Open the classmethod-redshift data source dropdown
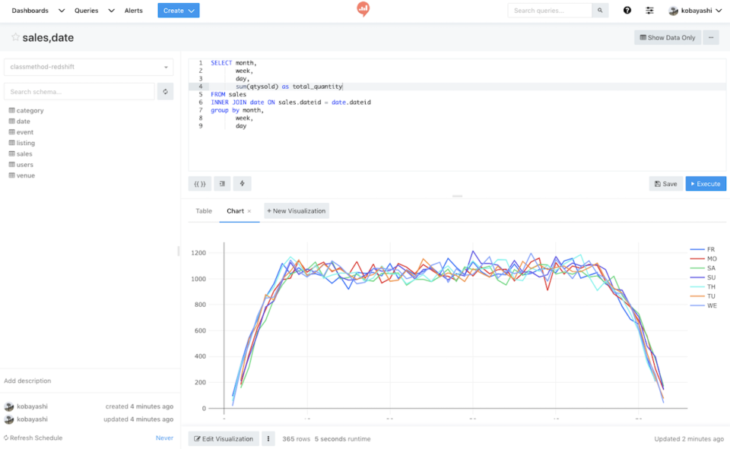The width and height of the screenshot is (730, 449). pyautogui.click(x=90, y=68)
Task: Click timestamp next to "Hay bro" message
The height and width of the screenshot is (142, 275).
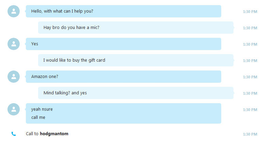Action: (250, 28)
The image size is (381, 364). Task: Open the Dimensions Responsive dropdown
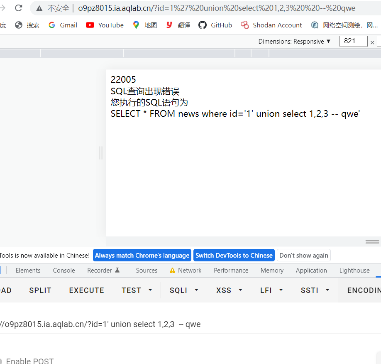[x=295, y=41]
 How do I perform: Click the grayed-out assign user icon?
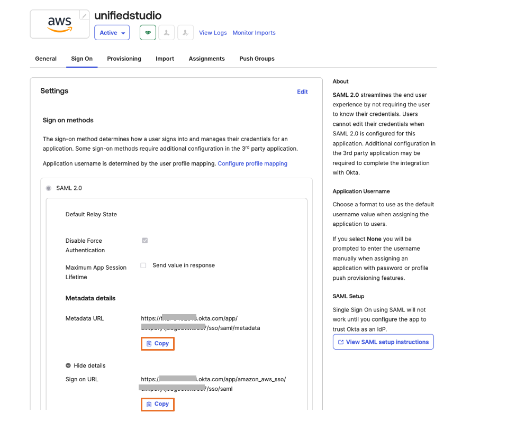tap(166, 32)
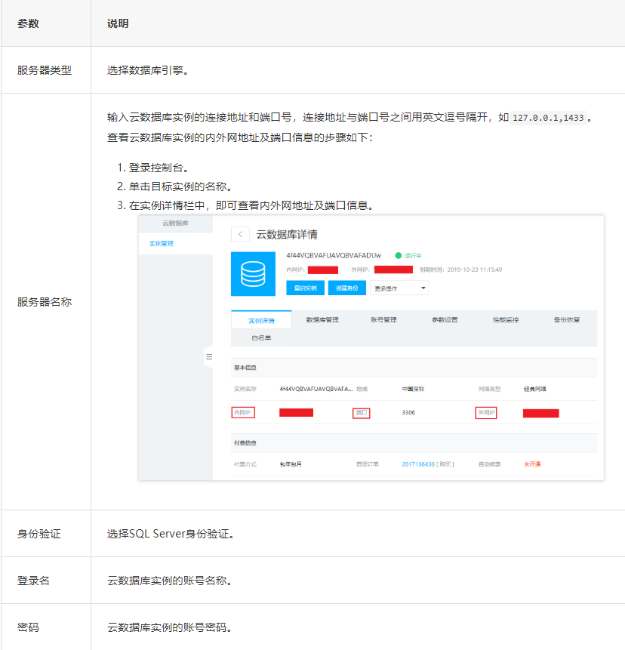Open order link 2017136430
The image size is (625, 650).
click(x=418, y=464)
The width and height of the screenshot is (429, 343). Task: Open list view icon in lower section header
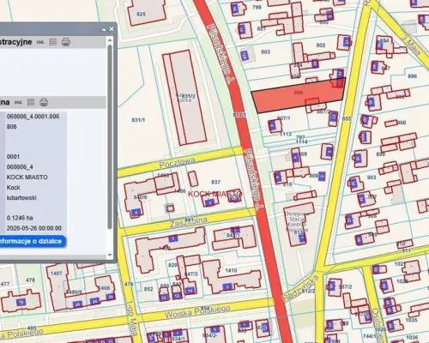click(x=31, y=102)
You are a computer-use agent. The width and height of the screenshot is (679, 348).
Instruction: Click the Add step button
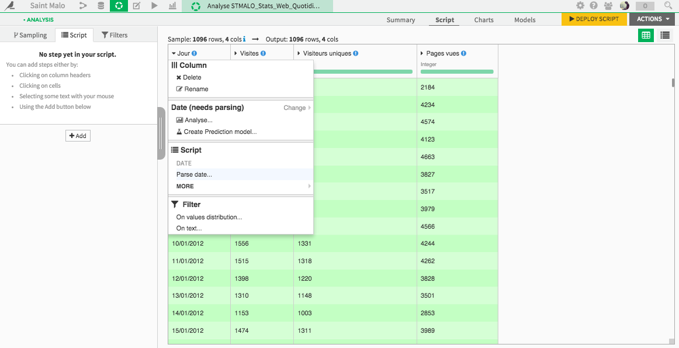(78, 135)
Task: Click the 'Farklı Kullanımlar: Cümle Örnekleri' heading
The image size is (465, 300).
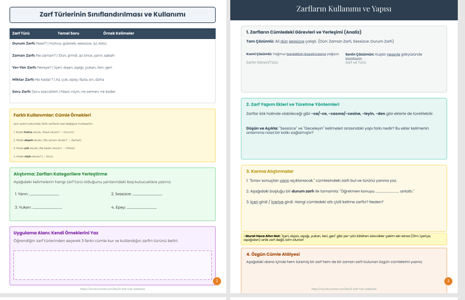Action: (x=52, y=115)
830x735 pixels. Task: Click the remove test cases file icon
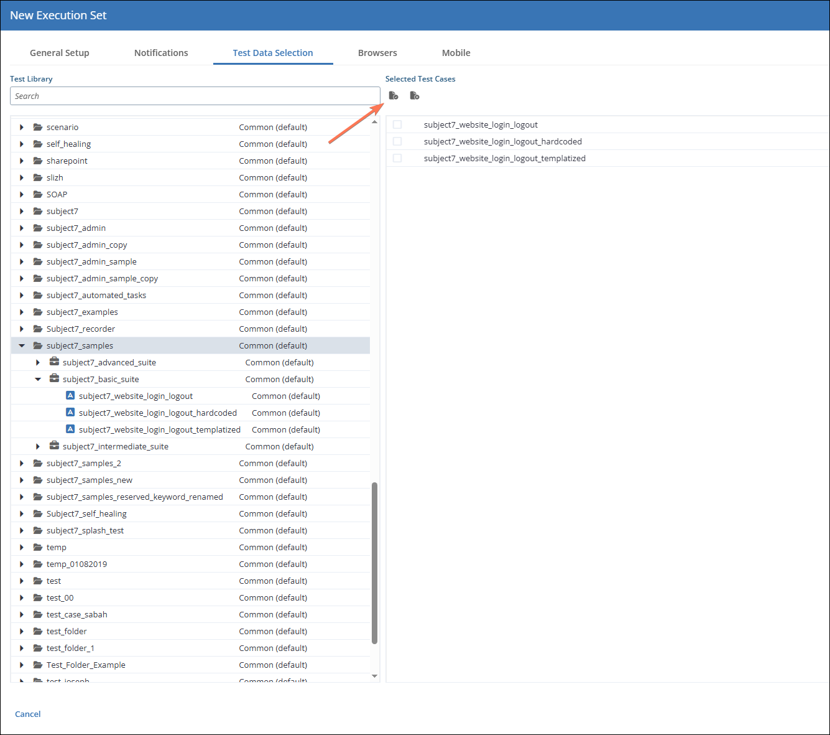coord(415,95)
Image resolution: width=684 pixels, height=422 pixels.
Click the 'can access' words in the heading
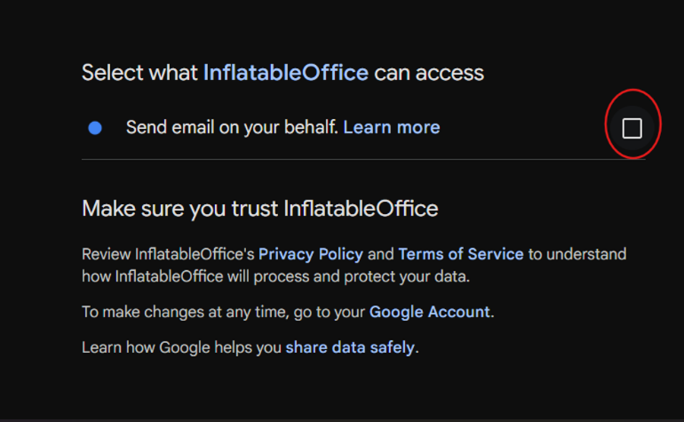click(429, 72)
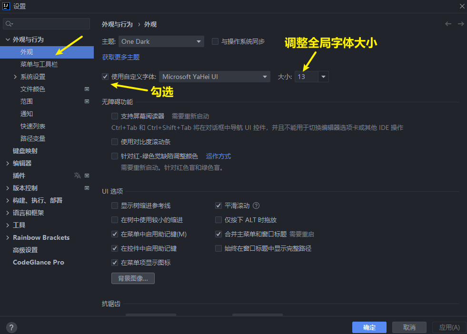Click the forward navigation arrow icon

pos(460,24)
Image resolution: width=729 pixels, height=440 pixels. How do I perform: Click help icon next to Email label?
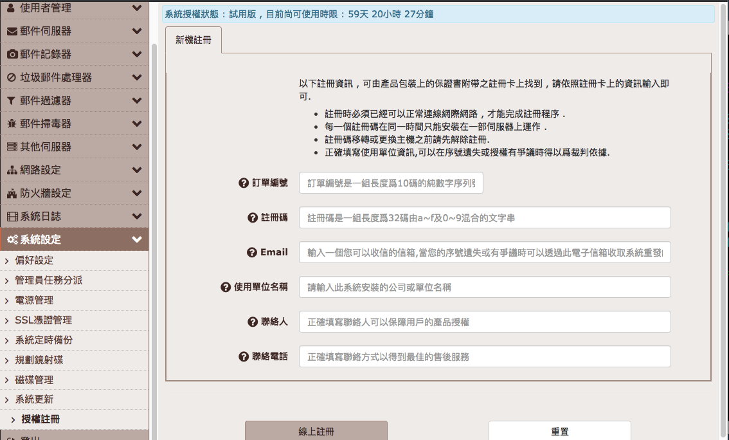coord(252,252)
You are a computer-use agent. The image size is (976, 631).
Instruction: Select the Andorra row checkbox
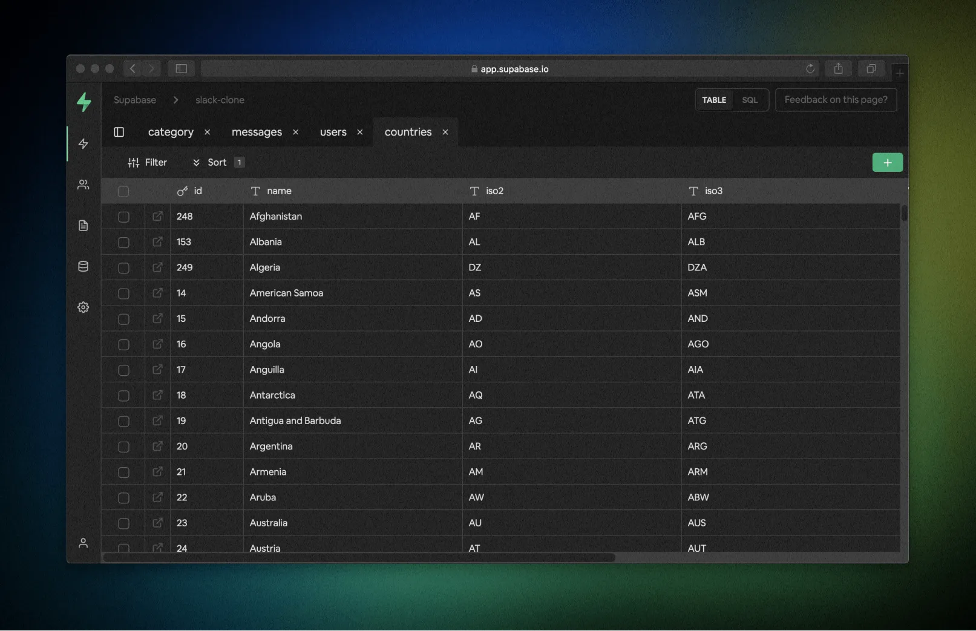[123, 319]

Work request:
Go through the records and copy each line with "agent" in it.

Output:
You are a computer-use agent. The width and height of the screenshot is (679, 348).
You are a computer-use agent. The image size is (976, 631).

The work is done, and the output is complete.